Medical University of South Carolina Charleston, SC
Joseph W. Granade, MD, Andrew Brock, MD Medical University of South Carolina, Charleston, SC Introduction: Meckel’s diverticulum (MD) is the most common congenital anomaly of the gastrointestinal tract and occurs in approximately 2% of the population. It is defined by the outpouching of all three layers of the bowel wall of the ileum, typically within the 2 feet proximal to the ileocecal valve. The diverticulum contains ectopic GI mucosa in about 50% of cases with gastric tissue being the most common type. Various modalities have been employed for diagnosis and there is now increasing evidence to suggest that the traditional Meckel’s scan may no longer be the most reliable approach.
Case Description/
Methods: A 30-year-old male with a history of multiple prior episodes of unexplained small bowel bleeding presented with hematochezia and acute blood loss anemia.
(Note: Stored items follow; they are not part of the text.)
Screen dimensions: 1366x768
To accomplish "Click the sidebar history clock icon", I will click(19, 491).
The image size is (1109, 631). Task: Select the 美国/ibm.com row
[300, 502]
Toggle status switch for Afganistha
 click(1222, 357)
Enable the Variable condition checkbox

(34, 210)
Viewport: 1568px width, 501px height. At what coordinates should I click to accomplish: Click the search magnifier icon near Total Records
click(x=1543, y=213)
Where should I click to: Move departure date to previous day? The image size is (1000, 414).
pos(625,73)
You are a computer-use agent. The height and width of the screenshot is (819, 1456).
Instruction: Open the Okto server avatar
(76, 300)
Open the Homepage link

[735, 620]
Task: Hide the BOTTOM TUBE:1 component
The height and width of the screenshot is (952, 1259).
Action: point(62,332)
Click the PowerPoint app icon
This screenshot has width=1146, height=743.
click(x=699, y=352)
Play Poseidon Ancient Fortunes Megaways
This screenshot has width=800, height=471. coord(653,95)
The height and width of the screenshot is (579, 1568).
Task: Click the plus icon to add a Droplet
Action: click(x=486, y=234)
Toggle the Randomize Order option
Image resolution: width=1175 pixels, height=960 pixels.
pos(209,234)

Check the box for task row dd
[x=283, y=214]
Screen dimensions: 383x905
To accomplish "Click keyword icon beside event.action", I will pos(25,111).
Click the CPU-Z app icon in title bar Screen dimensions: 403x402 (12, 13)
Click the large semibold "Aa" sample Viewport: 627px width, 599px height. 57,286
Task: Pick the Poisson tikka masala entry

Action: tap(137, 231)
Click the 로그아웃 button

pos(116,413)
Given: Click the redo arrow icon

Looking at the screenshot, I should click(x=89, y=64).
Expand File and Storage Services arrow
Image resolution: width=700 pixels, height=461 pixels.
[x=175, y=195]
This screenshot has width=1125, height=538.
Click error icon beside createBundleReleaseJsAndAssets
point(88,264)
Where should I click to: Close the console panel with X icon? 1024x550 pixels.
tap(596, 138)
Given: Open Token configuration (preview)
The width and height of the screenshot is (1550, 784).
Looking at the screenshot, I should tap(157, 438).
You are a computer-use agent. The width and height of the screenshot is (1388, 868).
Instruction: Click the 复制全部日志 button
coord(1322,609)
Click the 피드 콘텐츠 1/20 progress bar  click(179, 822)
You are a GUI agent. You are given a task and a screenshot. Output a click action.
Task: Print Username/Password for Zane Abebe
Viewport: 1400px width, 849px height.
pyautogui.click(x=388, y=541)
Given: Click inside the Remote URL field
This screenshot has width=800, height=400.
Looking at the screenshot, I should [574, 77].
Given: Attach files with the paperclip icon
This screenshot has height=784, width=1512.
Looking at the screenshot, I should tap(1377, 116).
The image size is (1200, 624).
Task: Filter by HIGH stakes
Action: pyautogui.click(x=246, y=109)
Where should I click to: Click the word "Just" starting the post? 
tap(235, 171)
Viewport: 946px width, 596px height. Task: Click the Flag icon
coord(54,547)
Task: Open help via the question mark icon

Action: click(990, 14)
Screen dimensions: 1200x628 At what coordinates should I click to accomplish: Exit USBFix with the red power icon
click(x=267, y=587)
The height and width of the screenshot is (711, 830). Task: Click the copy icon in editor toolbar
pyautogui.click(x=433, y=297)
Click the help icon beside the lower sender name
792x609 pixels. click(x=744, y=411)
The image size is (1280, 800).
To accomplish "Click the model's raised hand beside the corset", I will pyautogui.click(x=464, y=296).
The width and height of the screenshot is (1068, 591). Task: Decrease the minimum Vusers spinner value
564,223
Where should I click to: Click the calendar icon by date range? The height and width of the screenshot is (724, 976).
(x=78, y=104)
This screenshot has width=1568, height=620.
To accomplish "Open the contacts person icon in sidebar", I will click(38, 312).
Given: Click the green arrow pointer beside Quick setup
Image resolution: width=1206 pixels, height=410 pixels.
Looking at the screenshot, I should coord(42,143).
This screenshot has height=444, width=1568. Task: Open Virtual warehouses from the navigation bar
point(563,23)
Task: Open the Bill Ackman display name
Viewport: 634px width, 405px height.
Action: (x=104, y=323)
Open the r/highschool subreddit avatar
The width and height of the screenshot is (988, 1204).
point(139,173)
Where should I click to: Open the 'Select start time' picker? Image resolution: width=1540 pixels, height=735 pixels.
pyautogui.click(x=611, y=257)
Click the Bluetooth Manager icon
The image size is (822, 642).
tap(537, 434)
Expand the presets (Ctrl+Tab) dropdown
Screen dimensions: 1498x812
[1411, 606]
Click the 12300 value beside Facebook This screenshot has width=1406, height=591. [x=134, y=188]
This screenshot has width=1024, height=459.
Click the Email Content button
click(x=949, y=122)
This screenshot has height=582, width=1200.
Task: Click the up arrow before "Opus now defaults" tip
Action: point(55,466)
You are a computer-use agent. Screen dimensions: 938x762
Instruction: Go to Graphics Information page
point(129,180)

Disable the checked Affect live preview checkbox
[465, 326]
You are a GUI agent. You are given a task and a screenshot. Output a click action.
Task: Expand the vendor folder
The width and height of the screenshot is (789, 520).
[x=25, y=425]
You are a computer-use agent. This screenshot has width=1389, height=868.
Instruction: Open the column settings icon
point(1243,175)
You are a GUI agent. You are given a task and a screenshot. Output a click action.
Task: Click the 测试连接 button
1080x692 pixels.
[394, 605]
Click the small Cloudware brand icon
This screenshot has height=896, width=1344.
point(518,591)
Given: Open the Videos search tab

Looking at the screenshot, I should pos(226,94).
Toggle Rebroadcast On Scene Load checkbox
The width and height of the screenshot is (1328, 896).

The patient had an initial episode of melena requiring hospitalization in 2016 with no source discovered after push enteroscopy and colonoscopy. He had a Meckel’s scan performed at that time, which showed no scintigraphic evidence for a MD. Upon present-day presentation, he was tachycardic to 120 bpm and hypotensive at 100/70. Hemoglobin was found to be 6.5 gm/dL from baseline 14 gm/dL. CTA abdomen showed no signs of active extravasation, though a hyperdense 3.6cm polypoid distal ileal filling defect was noted. This was thought by radiology to favor normal distal ileum or blood clot given negative prior Meckel’s scan. Repeat colonoscopy showed red blood in the terminal ileum. Repeat push enteroscopy was without signs of bleeding. Video capsule endoscopy (VCE) revealed erythema in the ileum suspicious for diverticulum versus ulcer. Retrograde single balloon enteroscopy discovered outpouching in the mid-ileum suspicious for MD, which was biopsied and found to have pre-pyloric gastric metaplasia. The patient was referred to surgery for removal of confirmed MD.
Discussion: There has been a historical perception that the Meckel’s scan is a highly reliable diagnostic test, likely as a result of its high sensitivity (estimated to be 85-90%) in pediatric populations. Unfortunately, the sensitivity in adults has previously been reported to be much lower at approximately 62%, though more recent data suggests a diagnostic accuracy of only 21% when compared to the gold standard of diagnostic laparoscopy. This case highlights the utility of VCE in combination with balloon-assisted enteroscopy in the diagnosis of MD and also serves as a cautionary tale for providers regarding the false negative rate of the Meckel’s scan in adult patients.
Figure: Single balloon-assisted enteroscopy showed double-lumen sign.
Figure: Pathology specimen of small bowel diverticulum showing pre-pyloric gastric metaplasia with mucinous glands circled.
Disclosures: Joseph Granade indicated no relevant financial relationships. Andrew Brock indicated no relevant financial relationships.
Joseph W. Granade, MD, Andrew Brock, MD. P0958 - When to Heckle the Meckel?: A Case for Re-Evaluating the Reliability of the Meckel’s Scan in Adult Patients, ACG 2025 Annual Scientific Meeting Abstracts. Phoenix, AZ: American College of Gastroenterology.